GAP: The inability to predict which newborns need cardiopulmonary resuscitation, and the infrequent use of cardiopulmonary resuscitation in the delivery room have limited neonatologists’ ability to perform rigorous clinical studies to determine the best method for delivering chest compression to newborn infants. Studies are needed to determine the optimal method for improving hemodynamics and recovery during neonatal resuscitation.
HYPOTHESIS: In newborn infants requiring cardiopulmonary resuscitation, does chest compression during sustained inflation compared to 3:1 compression to ventilation ratio improves return of spontaneous circulation?

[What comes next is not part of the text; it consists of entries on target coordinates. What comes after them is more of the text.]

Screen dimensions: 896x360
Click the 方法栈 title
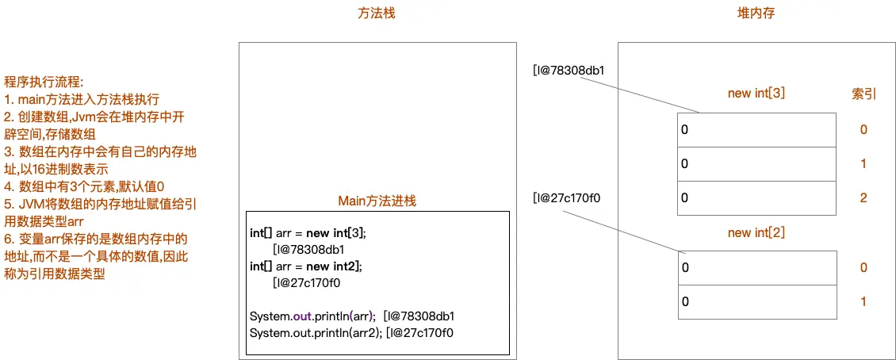377,13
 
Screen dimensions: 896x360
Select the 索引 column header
863,94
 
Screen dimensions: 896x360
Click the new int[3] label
756,94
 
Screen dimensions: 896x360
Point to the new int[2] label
756,232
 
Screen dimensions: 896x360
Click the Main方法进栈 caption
377,201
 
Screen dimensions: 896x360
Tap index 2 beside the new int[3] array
863,197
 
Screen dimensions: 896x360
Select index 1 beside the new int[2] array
863,301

METHODS: This will be cluster, randomized, controlled, multi-center phase clinical trial in 218 preterm and term newborn infants requiring chest compression in the delivery room. Our primary outcome measure will be time to achieve return of spontaneous circulation.
IMPACT: Although results will not be available prior 2021-2022, we anticipate that chest compression during sustained inflation has the potential to significantly improve return of spontaneous circulation and survival. If our results are validated, clinicians in delivery rooms around the world could adopt this approach, which could benefit many babies each year.